Qu'y a-t-il derrière l'intensification de la dérive militariste ?

Une interprétation hâtive de ces chiffres pourrait conduire à la conclusion qu'une telle intensification des dérives militaristes serait attribuable exclusivement au pouvoir des industries de défense, en imaginant celles-ci capables à elles seules de convaincre les gouvernements et les acteurs politiques de tous bords que la voie des armes est la plus profitable quand il s'agit de défendre leurs intérêts. Sans nier, d'aucune manière, leur pouvoir considérable et leur quête constante du profit à tout prix, cela reviendrait à ignorer de nombreux autres facteurs qui permettent d'expliquer une dynamique tendant vers une intensification encore plus soutenue.

D'une part, la poussée impérialiste qui anime tant la Russie que la Chine et les États-Unis se fait chaque jour plus visible. Dans le cas de la Russie, comme on peut le déduire directement de son invasion de l'Ukraine, il s'agirait de récupérer coûte que coûte une zone d'influence propre, tant dans son voisinage européen qu'asiatique. Pendant ce temps, engagés dans un bras de fer pour la place de leader mondial, les deux autres ne font guère mystère de leurs visées sur Taïwan, le Panama et le Groenland, respectivement. Là où le modèle de comportement de ces trois puissances se rejoint, c'est dans la tendance qu'elles ont à considérer que la meilleure façon d'atteindre leurs fins est de se doter d'un arsenal militaire toujours plus puissant.

À moindre échelle, un net penchant militariste se fait également jour chez d'autres aspirants au leadership dans différentes régions du monde, lesquels cherchent à tirer parti de l'affaiblissement des États-Unis dans son rôle de gendarme mondial.

Cet affaiblissement conduit, en effet, certains pays à croire qu'une opportunité s'offre à eux de consolider ou d'atteindre une position de leadership, qu'ils considèrent comme leur destinée naturelle. Et, suivant un schéma comportemental profondément ancré dans l'histoire de l'humanité, ils choisissent de se réarmer pour mettre au pas leurs voisins. Aussi, pour en revenir à la concurrence entre les trois grandes puissances mentionnées plus haut, n'est-il guère surprenant que chacune d'entre elles choisisse de soutenir militairement les aspirants en question, dans le but de rallier de nouveaux partenaires à leur cause face à leurs rivaux.

Entre-temps, l'affaiblissement des instances internationales de prévention des conflits violents, avec une ONU sur le déclin, suscite également une inquiétude généralisée, dans la mesure où de nombreuses moyennes et petites puissances estiment que la détérioration de l'ordre international les laisse sans défense face aux violations potentielles de leur souveraineté nationale. Une inquiétude qui débouche, à son tour, sur une nouvelle course aux armements, à l'heure où de nombreux pays, craignant de se retrouver sans défense face à une attaque violente contre leurs intérêts vitaux, cherchent à renforcer leurs capacités de défense.

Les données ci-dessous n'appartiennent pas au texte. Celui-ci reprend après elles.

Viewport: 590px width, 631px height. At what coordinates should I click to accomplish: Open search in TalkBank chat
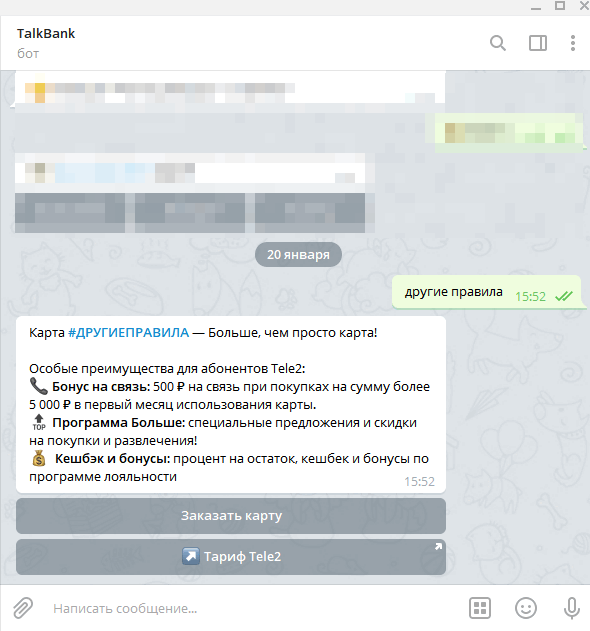coord(498,43)
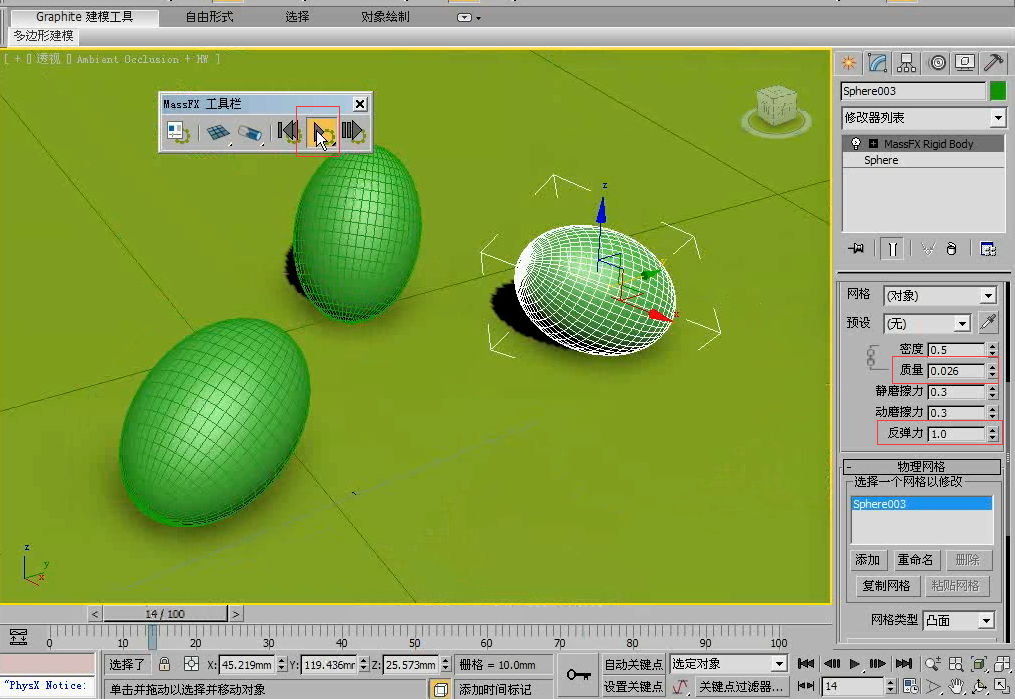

Emportés par cet élan, les pays membres de l'Union européenne se fourvoient en misant sur un plan de réarmement tel que celui présenté récemment par la présidente de la Commission européenne. Que les Vingt-Sept veuillent s'émanciper vis-à-vis des États-Unis et disposer de leurs propres moyens de défense de leurs intérêts se comprend. Cependant, la voie à suivre – pour ce qui est unanimement identifié comme un projet de paix, non impérialiste – ne peut être un retour au passé. Les moyens militaires doivent être considérés comme des instruments de dissuasion et de dernier recours. Par conséquent, la voie de l'armement – qui implique également de continuer à dépendre des États-Unis comme principal fournisseur à court et moyen terme – constitue une réponse inadéquate face aux défis auxquels nous nous trouvons aujourd'hui confrontés.

D'une part, les armes ne permettent pas de déjouer les nombreuses menaces qui pèsent sur notre sécurité, qu'il s'agisse de la crise climatique ou de la montée des mouvements antidémocratiques, pour ne citer que ces exemples. D'autre part, cela impliquerait une réforme préalable de la structure politique et des processus décisionnels de l'UE afin que, conformément à tout État de droit, ces armes soient soumises à un gouvernement civil. En tout état de cause, l'Union européenne ne semble pas être en mesure de pouvoir résister à la vague militariste dans laquelle nous nous trouvons désormais empêtrés.